We are unable to say that the challenge of the attorney for contestant to the appellant to call a witness whom he knew to be intoxicated was prejudicial misconduct. The witness was called and examined, and his evidence was favorable to the appellant. If his evidence was discredited because of his intoxicated condition, the record fails to disclose that fact.

We are of the opinion the court properly denied the appellant's motion to dismiss the petition of W. J. Linstead to revoke the former order admitting the will to probate. The motion was made on the ground that the brother was precluded from maintaining the proceeding under the provisions of section 380 of the Probate Code because he had actual knowledge of Stoddard's petition to probate the will a short time after it was filed. Section 380 of the Probate Code provides: “When a will has been admitted to probate, any interested person, other than a party to a contest before probate and other than a person who had actual notice of such previous contest in time to have joined therein, may, at any time within six months after such probate, contest the same or the validity of the will.”

The will was filed May 9, 1932. The petition to probate it was filed by Stoddard on the same day. The original contest to the probating of the will was filed May 23, 1932, by the public administrator. The public administrator was not such an “interested person” as would entitle him under the provisions of sections 370 or 380 of the Probate Code to contest the will. In re Estate of Sanborn, Deceased, 98 Cal. 103, 32 P. 865, 866. In the case last cited it is said: “A public administrator has no interest in an estate, or in the probate of a will. That is a matter which concerns only those to whom the estate would otherwise go.”

W. J. Linstead is a brother of the deceased, and is therefore interested in the estate so as to entitle him to maintain a contest to the will or a petition to revoke the probate thereof after it had been admitted, pursuant to the provisions of section 380 of the Probate Code. He lives in Montana. He did not know of the petition to probate the will until after May 9th, when it was filed. It was actually admitted to probate eighteen days later, on May 27th. In the absence of evidence to the contrary, we are unable to say, as a matter of law, that eighteen days' notice to one who lives 2,000 miles away in Montana is sufficient time to have enabled him “to join therein.” There is no evidence that Linstead knew when the petition for probate of the will would be heard. Moreover, since the public administrator was not entitled to maintain a contest to the will, it may not be said there was a valid contest of the will which would preclude Linstead under section 380 of the Probate Code from subsequently petitioning the court to revoke the probate thereof.

For the reason that there was no valid contest of the will by the public administrator which would preclude Linstead from maintaining a subsequent contest thereof under section 380 of the Probate Code, the court properly refused to submit to the jury the special issue which was proposed by the appellant in the following language: “Did W. J. Linstead have actual knowledge of the probate of the will on May 27th, 1932, and the contest raised by the pleadings filed by E. T. Stoddard, W. F. Ornbaun and Margaret Holt Hauser?” Margaret Hauser was not a contestant of the will. She was a proponent of the will, and merely asked that she be appointed administratrix with the will annexed in the event that the will was admitted to probate.

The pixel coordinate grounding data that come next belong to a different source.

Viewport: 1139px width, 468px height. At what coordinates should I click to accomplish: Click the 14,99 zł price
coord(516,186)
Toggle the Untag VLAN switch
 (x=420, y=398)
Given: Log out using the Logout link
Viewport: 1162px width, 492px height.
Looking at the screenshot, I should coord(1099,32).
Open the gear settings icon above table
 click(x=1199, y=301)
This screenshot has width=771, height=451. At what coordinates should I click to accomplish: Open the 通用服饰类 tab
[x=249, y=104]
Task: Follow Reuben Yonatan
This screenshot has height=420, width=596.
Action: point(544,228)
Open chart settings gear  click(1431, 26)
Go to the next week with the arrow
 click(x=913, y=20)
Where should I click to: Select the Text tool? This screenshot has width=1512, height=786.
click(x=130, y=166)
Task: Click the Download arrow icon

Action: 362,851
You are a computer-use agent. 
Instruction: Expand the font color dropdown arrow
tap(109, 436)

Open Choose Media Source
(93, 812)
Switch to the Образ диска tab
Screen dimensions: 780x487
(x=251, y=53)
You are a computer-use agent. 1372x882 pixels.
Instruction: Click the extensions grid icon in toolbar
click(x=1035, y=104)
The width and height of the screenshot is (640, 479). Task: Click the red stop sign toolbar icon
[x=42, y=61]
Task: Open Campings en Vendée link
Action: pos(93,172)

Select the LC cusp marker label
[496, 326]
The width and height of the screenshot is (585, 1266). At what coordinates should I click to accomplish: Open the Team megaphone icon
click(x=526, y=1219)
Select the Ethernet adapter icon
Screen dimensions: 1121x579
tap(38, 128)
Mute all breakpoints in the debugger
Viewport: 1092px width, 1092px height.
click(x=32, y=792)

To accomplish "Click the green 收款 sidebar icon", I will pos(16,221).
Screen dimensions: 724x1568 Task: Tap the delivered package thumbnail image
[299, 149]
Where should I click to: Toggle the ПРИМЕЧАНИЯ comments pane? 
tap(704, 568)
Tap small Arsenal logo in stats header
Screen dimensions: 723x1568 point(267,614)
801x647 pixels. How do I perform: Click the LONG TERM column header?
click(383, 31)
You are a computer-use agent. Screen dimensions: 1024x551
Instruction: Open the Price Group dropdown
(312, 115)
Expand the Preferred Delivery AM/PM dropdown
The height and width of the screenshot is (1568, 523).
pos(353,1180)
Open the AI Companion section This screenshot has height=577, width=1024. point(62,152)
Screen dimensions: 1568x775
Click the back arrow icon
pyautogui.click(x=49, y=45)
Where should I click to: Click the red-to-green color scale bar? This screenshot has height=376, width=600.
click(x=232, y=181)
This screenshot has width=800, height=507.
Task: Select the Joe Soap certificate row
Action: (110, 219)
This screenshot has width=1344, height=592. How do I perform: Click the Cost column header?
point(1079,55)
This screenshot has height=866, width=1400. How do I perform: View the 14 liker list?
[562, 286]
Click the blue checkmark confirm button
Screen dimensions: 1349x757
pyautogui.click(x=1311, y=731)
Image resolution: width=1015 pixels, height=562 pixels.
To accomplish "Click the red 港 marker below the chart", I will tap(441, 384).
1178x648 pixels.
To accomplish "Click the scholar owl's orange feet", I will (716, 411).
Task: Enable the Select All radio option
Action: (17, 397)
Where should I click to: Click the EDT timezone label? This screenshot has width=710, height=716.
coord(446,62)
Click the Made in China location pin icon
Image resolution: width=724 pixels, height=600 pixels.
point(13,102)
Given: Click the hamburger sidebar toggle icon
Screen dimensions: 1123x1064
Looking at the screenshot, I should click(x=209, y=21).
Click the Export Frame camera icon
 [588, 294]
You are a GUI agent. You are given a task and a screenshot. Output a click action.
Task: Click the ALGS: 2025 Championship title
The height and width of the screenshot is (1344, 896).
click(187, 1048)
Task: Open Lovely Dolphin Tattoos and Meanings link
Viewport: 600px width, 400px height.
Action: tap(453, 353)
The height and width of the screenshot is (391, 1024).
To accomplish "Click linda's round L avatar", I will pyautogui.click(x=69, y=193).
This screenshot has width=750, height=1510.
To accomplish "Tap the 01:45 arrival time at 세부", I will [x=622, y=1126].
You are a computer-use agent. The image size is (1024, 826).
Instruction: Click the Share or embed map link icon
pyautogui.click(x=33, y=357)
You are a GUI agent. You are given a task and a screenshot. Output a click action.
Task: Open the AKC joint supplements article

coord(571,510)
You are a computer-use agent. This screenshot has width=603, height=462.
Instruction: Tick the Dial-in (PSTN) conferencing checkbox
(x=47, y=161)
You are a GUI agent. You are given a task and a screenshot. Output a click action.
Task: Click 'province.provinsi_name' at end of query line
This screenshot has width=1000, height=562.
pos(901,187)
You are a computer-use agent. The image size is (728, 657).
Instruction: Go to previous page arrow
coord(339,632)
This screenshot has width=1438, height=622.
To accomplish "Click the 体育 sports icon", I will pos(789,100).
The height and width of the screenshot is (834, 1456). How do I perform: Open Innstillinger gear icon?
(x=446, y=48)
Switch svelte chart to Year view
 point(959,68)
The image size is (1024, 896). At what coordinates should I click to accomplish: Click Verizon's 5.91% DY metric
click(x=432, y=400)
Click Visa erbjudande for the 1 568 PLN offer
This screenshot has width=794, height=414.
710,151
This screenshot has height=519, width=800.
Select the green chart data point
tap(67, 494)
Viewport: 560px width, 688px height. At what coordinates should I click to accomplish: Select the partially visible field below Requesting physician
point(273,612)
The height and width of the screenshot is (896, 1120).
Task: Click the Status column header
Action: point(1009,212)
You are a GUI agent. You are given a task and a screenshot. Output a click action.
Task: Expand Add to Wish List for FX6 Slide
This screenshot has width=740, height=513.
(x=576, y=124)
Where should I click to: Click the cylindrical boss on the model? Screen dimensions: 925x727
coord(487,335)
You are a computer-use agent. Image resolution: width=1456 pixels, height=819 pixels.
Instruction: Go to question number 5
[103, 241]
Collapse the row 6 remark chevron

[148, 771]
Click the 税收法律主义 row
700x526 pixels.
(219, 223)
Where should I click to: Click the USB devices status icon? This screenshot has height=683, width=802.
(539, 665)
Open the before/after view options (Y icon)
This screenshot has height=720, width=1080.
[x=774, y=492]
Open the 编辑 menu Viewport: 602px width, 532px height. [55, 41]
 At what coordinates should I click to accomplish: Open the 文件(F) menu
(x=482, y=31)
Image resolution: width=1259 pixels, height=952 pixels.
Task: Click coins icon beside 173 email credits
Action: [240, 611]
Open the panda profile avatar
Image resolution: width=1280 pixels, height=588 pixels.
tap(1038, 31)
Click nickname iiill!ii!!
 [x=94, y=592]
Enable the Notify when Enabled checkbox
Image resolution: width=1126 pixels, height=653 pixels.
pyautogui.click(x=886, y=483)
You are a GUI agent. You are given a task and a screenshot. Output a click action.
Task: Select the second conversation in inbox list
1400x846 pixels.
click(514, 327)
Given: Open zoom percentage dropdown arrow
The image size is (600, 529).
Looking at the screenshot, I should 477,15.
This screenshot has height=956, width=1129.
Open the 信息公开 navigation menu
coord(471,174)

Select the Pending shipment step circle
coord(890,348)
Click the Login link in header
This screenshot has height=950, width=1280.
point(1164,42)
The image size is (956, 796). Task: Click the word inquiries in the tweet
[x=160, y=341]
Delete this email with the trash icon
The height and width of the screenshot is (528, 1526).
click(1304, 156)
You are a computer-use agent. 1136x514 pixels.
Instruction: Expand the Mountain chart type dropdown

For the reasons heretofore assigned, the order admitting the will to probate on May 27, 1932, was not res judicata so as to bind W. J. Linstead thereby and preclude him from maintaining a subsequent petition to revoke the probate of the will under the provisions of section 380 of the Probate Code.

In view of the fact that the evidence appears to preponderate strongly in favor of the genuineness of the will and against the special findings of the jury, we are of the opinion the challenged language which was uttered by the judge in the presence of the jury, inferring that he believed the will was forged, was prejudicial to the appellant, and that it constitutes reversible error. It is contended the impression which was conveyed to the jury from these statements of the judge was that he believed the will and accompanying letter were “a part of a fraudulent scheme” on the part of Stoddard to forge the instruments, and that he “mailed them to himself during the illness of Mr. Golden, or had a confederate mail them to him” for the wrongful purpose of procuring a part of the estate, and that he discredited the testimony of Stoddard for the reason that it contained “inconsistencies as to the destruction” of the typewritten letter which the witness said that he had also received from the testator.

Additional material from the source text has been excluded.